Making an LVDT

[Doctorandus_P]

I've been reading a bit about LVDT's and not really convinced this is a wonderful thing. It uses a complicated way to generate

an analog voltage, and then you have to put that into an ADC.

I also bumped into the AD598. This little chip costs EUR122 from mouser, which seems quite ridiculous.

Now you've built your sensor coils and are doing some experiments, I suggest you also do some experiments with a simpler method.
Ever since the '90-ies there are a bunch of circuits floating around the 'net for an LC meter. It's build as a free running LC oscillator and a microcontroller to measure the frequency of the oscillator though some reciprocal math. Years ago I did some experiments with this, and you can do quick measurements with about 0.1Hz resolution, (and could get more resolution by integrating over more oscillation periods). The hardware is very simple, and schematics and software is floating around the 'net.

Note:
Now re-posted in the right thread. I accidentally posted this in:
https://www.eevblog.com/forum/projects/diy-variable-ac-voltage-and-frequency-source-for-calibration/msg5553581

[Kleinstein]

For the solution with µC / ADC the drive signal should ideally use the same reference as the ADC. So more like square wave from the µC with a little low pass filtering.
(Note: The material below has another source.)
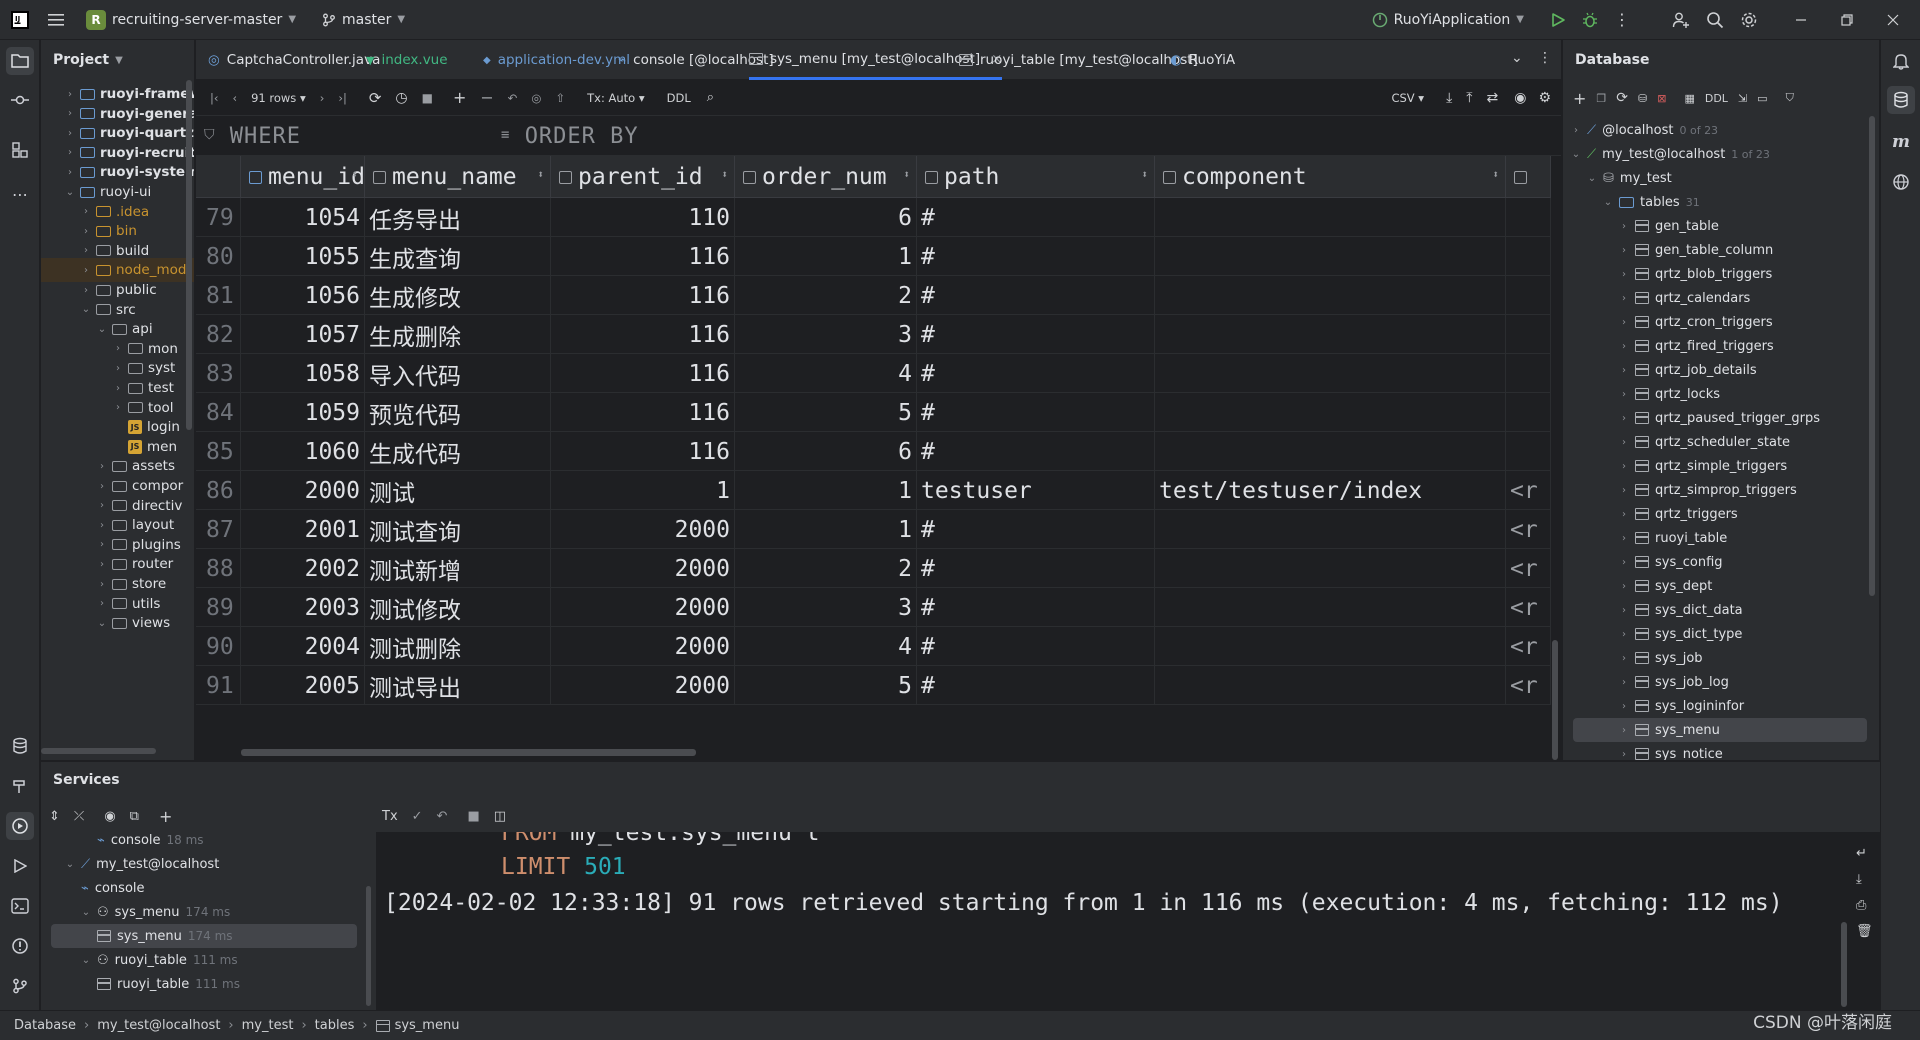 The height and width of the screenshot is (1040, 1920). What do you see at coordinates (1528, 686) in the screenshot?
I see `cell-extra: <r` at bounding box center [1528, 686].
Something ferromagnetic near the LVDT can interfere with the readings. It gets tricky to build a shielded LVDT.

[Conrad Hoffman]

some useful stuff here- https://www.researchgate.net/publication/221918107_Linear_Variable_Differential_Transformer_Design_and_Verification_Using_MATLAB_and_Finite_Element_Analysis

The strong point of an LVDT is almost unlimited resolution. If your needs are more modest, there are simpler ways as mentioned above. I've built simple LC oscillators with a longish coil and a ferrite that moved in and out, just measuring the resulting frequency. Worked fine but today everybody wants a digital solution with as little analog stuff as possible. Things like an https://ams-osram.com/products/sensors/position-sensors/ams-as5304-linear-sensor or it's many relatives are accurate and cheap.

[Doctorandus_P]

Those HALL based sensors don't give absolute position (i.e. the pattern repeats every 4mm).
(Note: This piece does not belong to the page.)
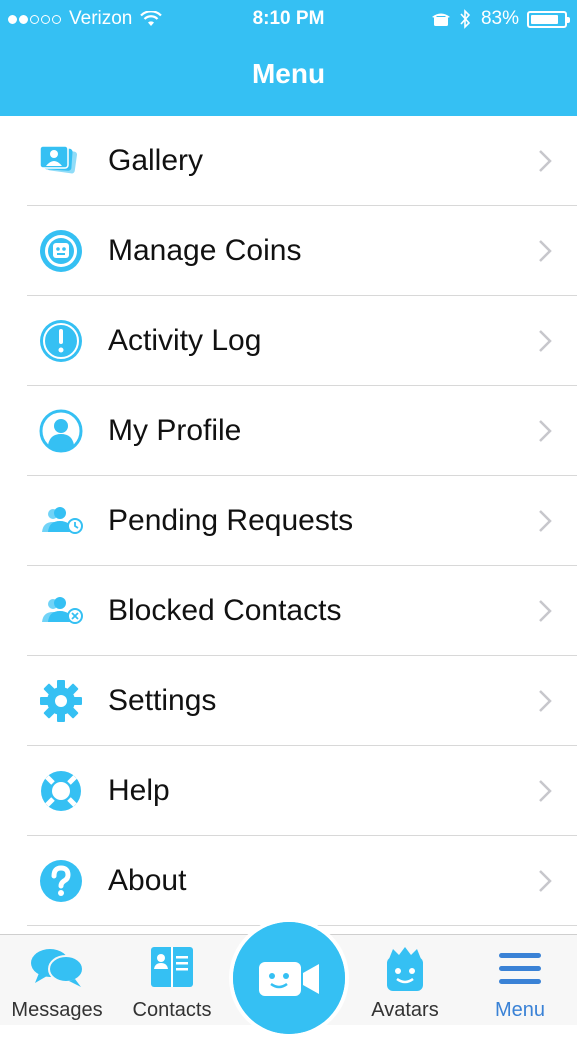 The image size is (577, 1038). Describe the element at coordinates (231, 520) in the screenshot. I see `menu-item-label: Pending Requests` at that location.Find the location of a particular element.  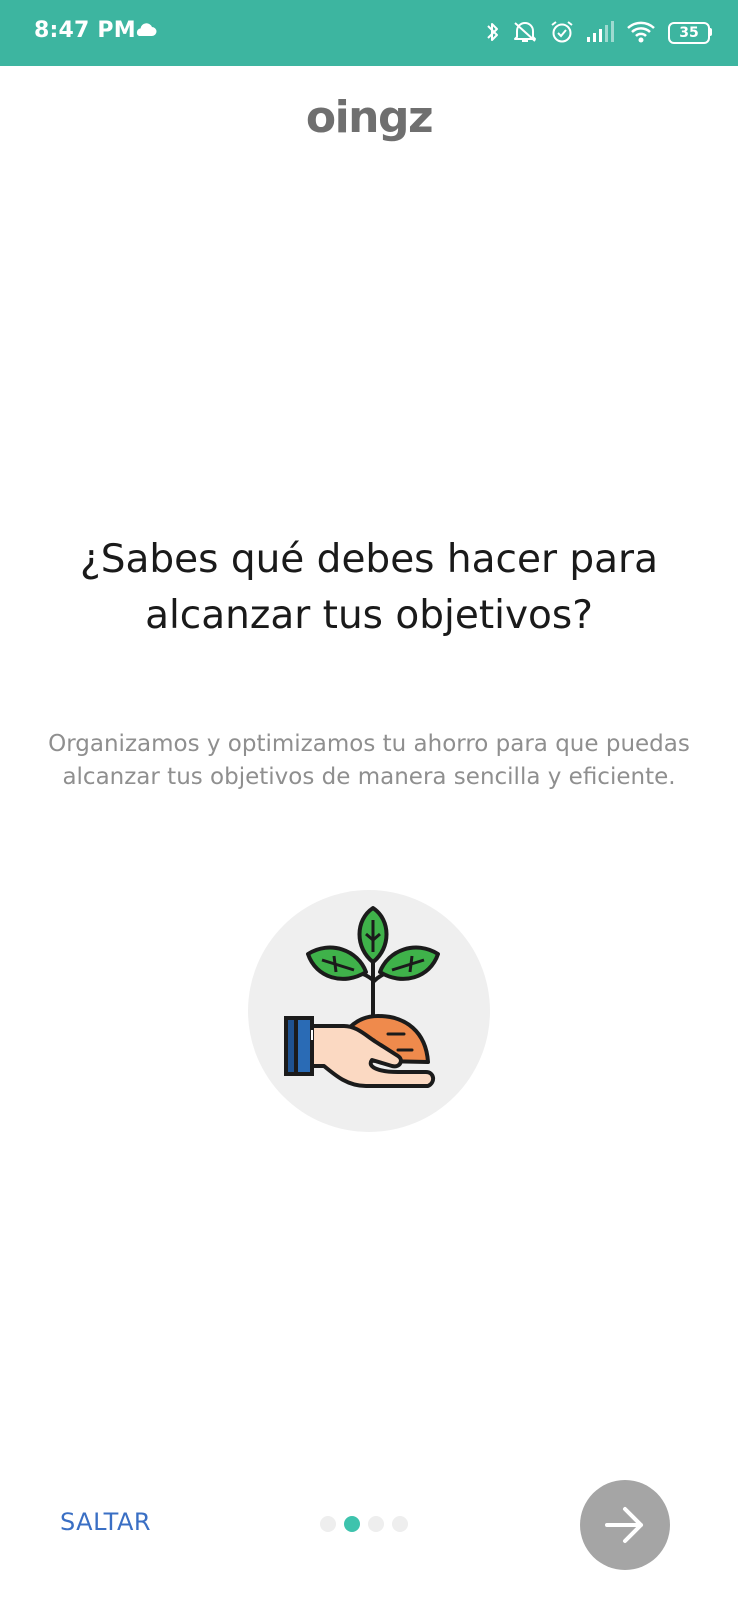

And there are more options, for example EE-SX1070 is an analog optical sensor. It costs EUR 3 and can have a resolution of 1um over a range of 1mm.
I accidentally bumped into this sensor via:
https://hackaday.com/2024/05/18/flexures-keep-this-printed-displacement-sensor-in-line/

Edit / Addition: (not worth a second full post)
I had a look at TCUT1800X01 datasheet (See post below).
The sensors in these are staggered, and have a "linear range" of around 0.2mm These seem to be optimized for digital sensing, while the EE-SX1070 has a relatigely linear range of about 1mm and is desgned for linear position sensing.

[PCB.Wiz]

And there are more options, for example EE-SX1070 is an analog optical sensor. It costs EUR 3 and can have a resolution of 1um over a range of 1mm.
I accidentally bumped into this sensor via:
https://hackaday.com/2024/05/18/flexures-keep-this-printed-displacement-sensor-in-line/

That's just a diode-transistor photo interrupter.
The narrow slots give it a quasi linear transition with % of light transfer, but it is very temperature and unit to unit dependent.
A second sensor, mounted next to the working one, (or a dual sensor like TCUT1300X01) could give some tracking compensation if you wanted to push these.
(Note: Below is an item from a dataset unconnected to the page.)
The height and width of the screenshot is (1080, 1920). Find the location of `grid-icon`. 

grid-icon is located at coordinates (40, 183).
Vishay have some interesting ones with parts like TCUT1800X01 having 4 slots.

[Muffins]

Hi guys,

Just a quick update on this one. It's been slow progress since the coil was built but now I can get some things after payday. I've ordered a function generator off ebay and I'll order a couple supplies this week. Frustrating not having stock of the basic components.